Selected excerpt

Thus, the following formula can be obtained.

$\chi (\varrho ,z)={{\displaystyle \int }}^{\text{}}\chi (\kappa ,z)\exp (i\kappa \cdot \varrho )d\kappa ={{\displaystyle \int }}^{\text{}}\frac{\phi (\kappa ,z)+{\phi }^{*}(-\kappa ,z)}{2}\exp (i\kappa \cdot \varrho )d\kappa$ (15)

If using $\chi (\varrho ,z)$ to indicate the frequency fluctuation of amplitude, thus

$\chi (\kappa ,z)=\frac{\phi (\kappa ,z)+{\phi }^{*}(-\kappa ,z)}{2}$ (16)

By substituting Equation (12) and its conjugate into Equation (16), the following formula can be obtained.

$\chi (\kappa ,z)=\frac{k}{2}{\displaystyle {\int }_0^z\sin \left[\frac{{\kappa }^2(z-z^{\prime })}{2k}\right]\epsilon (\kappa ,z^{\prime })d{z}^{\prime }}$ (17)

If the covariance of fluctuation of dielectric constant in the medium satisfies the Gauss’s law, the following formula is established.

${\Phi }_{\epsilon }(\kappa )=\frac{{\sigma }_{\epsilon }^2{a}^3}{{(2\pi )}^{\frac{3}{2}}}\exp \left(-\frac{{\kappa }^2{a}^2}{2}\right)$ (18)

where ${\sigma }_{\epsilon }^2$ is the dielectric variance; and a is the radius of cross-section of propagating laser. The following formula can be obtained according to the covariance formula.

$\langle \chi (\kappa ,z)\chi ({\kappa }^{\prime },z)\rangle =\delta (\kappa +{\kappa }^{\prime })F_{\chi }(\kappa ,z)$ (19)

where $\delta (\kappa +{\kappa }^{\prime })$ is the unit tensor of covariance; and $F_{\chi }(\kappa ,z)$ is the two-dimensional spectrum density of amplitude fluctuation.

What to do
• a. Reproduce the portion of the passage on laser amplitude fluctuation that begins with the words containing "If using $\chi" and ends with "the covariance formula.".
• b. Write what follows the passage on laser amplitude fluctuation, starting after its last sentence.

Extracted entries
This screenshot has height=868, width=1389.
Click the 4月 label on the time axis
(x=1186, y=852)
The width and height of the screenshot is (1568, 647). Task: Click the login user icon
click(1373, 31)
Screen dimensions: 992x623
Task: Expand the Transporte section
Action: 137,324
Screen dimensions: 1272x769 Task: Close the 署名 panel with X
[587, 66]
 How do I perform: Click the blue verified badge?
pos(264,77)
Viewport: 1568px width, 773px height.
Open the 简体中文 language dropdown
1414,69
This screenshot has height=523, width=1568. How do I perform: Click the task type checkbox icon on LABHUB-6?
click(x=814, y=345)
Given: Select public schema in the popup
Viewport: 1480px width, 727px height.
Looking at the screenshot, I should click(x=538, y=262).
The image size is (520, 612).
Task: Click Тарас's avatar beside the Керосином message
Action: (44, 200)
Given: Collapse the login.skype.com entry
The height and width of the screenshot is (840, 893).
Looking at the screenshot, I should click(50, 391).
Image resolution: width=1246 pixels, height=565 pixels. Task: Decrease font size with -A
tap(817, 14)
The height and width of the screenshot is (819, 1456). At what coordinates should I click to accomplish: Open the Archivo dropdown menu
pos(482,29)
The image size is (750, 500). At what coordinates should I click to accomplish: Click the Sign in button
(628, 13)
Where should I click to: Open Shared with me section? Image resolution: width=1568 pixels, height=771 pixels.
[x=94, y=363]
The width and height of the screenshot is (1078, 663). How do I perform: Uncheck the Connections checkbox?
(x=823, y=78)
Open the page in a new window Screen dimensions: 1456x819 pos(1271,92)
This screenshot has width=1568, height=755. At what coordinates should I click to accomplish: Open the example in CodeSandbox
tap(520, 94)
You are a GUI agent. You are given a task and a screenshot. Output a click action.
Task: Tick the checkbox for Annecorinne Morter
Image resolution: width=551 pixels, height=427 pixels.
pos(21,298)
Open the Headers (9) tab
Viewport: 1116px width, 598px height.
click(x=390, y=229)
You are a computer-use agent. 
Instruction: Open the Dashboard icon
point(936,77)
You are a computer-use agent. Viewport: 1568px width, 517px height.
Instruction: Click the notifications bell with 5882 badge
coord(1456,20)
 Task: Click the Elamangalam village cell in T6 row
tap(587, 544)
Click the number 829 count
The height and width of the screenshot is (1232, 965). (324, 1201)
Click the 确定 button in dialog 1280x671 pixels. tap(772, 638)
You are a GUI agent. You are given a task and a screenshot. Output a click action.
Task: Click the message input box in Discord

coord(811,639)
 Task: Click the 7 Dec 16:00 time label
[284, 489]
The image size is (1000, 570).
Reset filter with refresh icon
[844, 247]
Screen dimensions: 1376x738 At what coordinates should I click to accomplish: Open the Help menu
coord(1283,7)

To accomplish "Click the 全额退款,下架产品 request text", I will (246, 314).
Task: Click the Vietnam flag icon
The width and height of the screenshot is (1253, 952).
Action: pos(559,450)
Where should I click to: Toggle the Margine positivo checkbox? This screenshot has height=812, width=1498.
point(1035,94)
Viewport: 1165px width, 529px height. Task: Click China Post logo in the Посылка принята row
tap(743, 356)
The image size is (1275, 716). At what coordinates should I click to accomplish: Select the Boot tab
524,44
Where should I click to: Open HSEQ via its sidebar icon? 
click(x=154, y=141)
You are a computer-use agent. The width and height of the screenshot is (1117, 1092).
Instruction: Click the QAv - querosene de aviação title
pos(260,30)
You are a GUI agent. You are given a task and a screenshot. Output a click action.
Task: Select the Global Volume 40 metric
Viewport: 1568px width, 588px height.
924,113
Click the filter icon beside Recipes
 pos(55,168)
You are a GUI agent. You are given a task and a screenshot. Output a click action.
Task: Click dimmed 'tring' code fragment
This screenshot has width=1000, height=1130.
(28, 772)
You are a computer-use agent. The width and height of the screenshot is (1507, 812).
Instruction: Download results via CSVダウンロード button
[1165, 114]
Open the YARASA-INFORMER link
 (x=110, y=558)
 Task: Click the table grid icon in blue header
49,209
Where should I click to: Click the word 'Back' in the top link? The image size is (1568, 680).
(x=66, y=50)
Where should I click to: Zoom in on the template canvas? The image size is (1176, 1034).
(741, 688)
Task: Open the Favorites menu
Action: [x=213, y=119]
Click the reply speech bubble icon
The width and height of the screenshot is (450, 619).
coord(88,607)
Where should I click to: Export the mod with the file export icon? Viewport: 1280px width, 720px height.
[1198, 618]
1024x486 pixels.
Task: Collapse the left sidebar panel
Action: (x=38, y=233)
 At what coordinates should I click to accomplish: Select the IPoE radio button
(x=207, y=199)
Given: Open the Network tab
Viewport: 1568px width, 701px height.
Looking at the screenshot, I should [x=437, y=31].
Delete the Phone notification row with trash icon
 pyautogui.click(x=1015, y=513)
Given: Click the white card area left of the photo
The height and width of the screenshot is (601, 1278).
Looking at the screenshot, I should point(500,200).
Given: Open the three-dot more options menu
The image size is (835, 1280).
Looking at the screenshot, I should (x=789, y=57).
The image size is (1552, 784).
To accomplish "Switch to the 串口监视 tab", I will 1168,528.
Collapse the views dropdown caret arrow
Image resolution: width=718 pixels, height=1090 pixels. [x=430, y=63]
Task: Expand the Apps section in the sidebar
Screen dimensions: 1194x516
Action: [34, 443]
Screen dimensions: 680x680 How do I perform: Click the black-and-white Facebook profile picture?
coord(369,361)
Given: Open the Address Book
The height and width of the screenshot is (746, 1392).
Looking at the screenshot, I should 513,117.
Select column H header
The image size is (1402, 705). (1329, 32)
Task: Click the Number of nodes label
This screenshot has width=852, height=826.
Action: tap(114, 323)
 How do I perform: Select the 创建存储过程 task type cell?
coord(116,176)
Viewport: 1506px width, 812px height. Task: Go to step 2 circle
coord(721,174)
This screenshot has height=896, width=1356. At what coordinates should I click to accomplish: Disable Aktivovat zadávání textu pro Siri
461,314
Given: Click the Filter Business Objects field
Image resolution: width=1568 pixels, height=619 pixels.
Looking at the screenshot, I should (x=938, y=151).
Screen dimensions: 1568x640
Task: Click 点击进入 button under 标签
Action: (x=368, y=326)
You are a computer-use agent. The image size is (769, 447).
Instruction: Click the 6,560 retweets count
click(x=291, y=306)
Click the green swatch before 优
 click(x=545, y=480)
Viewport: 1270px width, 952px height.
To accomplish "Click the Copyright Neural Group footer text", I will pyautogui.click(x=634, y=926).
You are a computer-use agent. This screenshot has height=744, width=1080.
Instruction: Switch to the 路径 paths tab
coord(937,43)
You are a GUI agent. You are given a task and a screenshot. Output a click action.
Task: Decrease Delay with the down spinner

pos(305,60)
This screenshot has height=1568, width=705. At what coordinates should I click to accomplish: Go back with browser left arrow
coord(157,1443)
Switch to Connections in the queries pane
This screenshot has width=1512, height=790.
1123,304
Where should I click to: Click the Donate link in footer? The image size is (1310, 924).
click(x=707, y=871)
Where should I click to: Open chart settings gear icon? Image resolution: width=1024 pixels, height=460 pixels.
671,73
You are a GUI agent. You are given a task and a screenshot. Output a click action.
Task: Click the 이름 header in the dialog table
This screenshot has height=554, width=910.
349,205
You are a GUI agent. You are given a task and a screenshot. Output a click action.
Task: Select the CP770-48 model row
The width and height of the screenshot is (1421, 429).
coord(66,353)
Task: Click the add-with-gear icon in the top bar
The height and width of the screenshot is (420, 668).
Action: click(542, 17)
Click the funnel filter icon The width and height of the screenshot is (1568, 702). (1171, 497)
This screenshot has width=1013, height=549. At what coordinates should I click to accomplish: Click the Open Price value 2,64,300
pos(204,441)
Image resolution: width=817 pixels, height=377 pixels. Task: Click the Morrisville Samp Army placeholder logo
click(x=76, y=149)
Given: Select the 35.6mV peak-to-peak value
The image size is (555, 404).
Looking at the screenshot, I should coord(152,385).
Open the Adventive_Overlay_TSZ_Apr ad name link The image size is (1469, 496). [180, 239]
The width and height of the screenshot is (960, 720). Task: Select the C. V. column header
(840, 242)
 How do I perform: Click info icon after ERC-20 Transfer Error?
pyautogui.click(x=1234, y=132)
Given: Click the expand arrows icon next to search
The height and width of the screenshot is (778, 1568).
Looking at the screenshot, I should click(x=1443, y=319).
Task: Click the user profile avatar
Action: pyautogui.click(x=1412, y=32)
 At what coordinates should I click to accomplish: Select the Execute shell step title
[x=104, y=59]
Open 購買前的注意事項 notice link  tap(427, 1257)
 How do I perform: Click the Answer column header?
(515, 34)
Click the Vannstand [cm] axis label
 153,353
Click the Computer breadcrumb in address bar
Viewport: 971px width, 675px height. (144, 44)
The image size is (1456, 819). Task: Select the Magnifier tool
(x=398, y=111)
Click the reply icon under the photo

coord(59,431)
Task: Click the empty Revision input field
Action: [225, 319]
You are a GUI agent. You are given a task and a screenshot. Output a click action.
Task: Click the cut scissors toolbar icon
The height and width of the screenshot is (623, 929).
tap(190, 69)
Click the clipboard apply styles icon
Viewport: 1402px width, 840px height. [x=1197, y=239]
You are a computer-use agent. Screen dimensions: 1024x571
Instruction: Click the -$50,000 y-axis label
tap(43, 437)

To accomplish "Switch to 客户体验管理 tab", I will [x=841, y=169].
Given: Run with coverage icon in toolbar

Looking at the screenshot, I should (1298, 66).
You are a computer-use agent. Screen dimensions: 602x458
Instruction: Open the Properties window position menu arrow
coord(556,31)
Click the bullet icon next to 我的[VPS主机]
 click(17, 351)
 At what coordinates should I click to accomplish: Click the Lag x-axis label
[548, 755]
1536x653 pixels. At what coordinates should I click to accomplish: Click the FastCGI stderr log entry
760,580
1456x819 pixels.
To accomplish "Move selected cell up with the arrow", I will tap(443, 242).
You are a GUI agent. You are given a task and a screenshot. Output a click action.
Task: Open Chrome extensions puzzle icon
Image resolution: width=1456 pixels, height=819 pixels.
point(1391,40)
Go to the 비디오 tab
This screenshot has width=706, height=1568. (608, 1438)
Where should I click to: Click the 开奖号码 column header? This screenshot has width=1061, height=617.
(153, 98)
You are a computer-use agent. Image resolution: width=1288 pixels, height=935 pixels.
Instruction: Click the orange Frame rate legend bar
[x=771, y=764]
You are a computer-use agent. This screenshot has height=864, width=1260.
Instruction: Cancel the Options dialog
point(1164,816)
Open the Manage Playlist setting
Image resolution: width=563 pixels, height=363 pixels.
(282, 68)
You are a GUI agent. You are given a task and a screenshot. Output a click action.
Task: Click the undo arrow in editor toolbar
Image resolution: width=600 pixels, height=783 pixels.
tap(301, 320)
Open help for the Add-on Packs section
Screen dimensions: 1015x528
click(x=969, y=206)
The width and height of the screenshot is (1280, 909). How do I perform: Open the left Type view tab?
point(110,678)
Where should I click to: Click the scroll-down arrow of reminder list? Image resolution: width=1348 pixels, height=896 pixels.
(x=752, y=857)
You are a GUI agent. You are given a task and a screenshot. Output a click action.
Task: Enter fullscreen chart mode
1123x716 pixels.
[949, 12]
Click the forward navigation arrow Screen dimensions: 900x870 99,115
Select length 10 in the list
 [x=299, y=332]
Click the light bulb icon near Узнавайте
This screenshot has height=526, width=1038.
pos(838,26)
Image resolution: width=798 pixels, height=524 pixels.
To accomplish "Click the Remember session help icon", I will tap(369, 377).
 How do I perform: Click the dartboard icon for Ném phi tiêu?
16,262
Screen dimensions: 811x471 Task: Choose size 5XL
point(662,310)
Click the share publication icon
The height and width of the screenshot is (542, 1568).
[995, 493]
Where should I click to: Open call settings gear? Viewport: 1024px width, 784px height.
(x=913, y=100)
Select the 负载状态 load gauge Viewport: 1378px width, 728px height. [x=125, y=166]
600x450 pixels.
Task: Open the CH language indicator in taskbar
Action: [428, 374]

Answers given
• a.
If using $\chi (\varrho ,z)$ to indicate the frequency fluctuation of amplitude, thus

$\chi (\kappa ,z)=\frac{\phi (\kappa ,z)+{\phi }^{*}(-\kappa ,z)}{2}$ (16)

By substituting Equation (12) and its conjugate into Equation (16), the following formula can be obtained.

$\chi (\kappa ,z)=\frac{k}{2}{\displaystyle {\int }_0^z\sin \left[\frac{{\kappa }^2(z-z^{\prime })}{2k}\right]\epsilon (\kappa ,z^{\prime })d{z}^{\prime }}$ (17)

If the covariance of fluctuation of dielectric constant in the medium satisfies the Gauss’s law, the following formula is established.

${\Phi }_{\epsilon }(\kappa )=\frac{{\sigma }_{\epsilon }^2{a}^3}{{(2\pi )}^{\frac{3}{2}}}\exp \left(-\frac{{\kappa }^2{a}^2}{2}\right)$ (18)

where ${\sigma }_{\epsilon }^2$ is the dielectric variance; and a is the radius of cross-section of propagating laser. The following formula can be obtained according to the covariance formula.

• b.
$\langle \chi (\kappa ,z)\chi ({\kappa }^{\prime },z)\rangle =\frac{k^2}{4}{\displaystyle \int {\displaystyle {\int }_0^z\cos \frac{{\kappa }^2(z-z^{\prime })}{2k}\cos \frac{{{\kappa }^{\prime }}^2(z-z^{″})}{2k}\epsilon (\kappa ,z^{\prime })\epsilon ({\kappa }^{\prime },z^{″})d{z}^{\prime }d{z}^{″}}}$ (20)

According to covariance relationship of fluctuation medium, the following formula can be obtained.

$\langle \epsilon (\kappa ,z^{\prime })\epsilon ({\kappa }^{\prime },z^{″})\rangle =\delta (\kappa +{\kappa }^{\prime })F_{\epsilon }(\kappa ,z^{\prime }-z^{″})$ (21)

Thus the spectrum density can be indicated as

$F_{\chi }(\kappa ,z)=\frac{k^2}{4}{\displaystyle \int {\displaystyle {\int }_0^z\cos \frac{{\kappa }^2(z-z^{\prime })}{2k}\cos \frac{{\kappa }^2(z-z^{″})}{2k}{F}_{\epsilon }(\kappa ,z^{\prime }-z^{″})d{z}^{\prime }d{z}^{″}}}$ (22)

By substituting the three-dimensional spectrum density of fluctuation medium, Equation (22) can be indicated as

$\begin{array}{c}{F}_{\chi }(\kappa ,z)=\frac{\pi k^2}{2}{\Phi }_{\epsilon }(\kappa ,0){\displaystyle {\int }_0^z\cos \frac{{\kappa }^2\left(z-z^{\prime }\right)}{2k}d{z}^{\prime }}\\ =\frac{\pi k^{2}z{\Phi }_{\epsilon }(\kappa ,0)}{4}\left(1+\frac{k}{{\kappa }^{2}z}\sin \frac{{\kappa }^{2}z}{k}\right)\end{array}$ (23)

According to

${\psi }_{\chi }(\varrho ,z)={{\displaystyle \int }}^{\text{}}{F}_{\chi }(\kappa ,z)\exp (i\kappa \cdot \varrho )d\kappa$ (24)

the covariance formula of amplitude fluctuation can be obtained as following.

${\psi }_{\chi }(\varrho ,z)=\frac{{\pi }^2{k}^{2}z}{2}{\displaystyle {\int }_z^{\infty }{J}_0(\kappa \varrho ){\Phi }_{\epsilon }(\kappa ,0)\kappa \left(1-\frac{k}{{\kappa }^{2}z}\sin \frac{{\kappa }^{2}z}{k}\right)d\kappa }$ (25)

where $J_0(\kappa \varrho )$ is the zero-order Bessel function.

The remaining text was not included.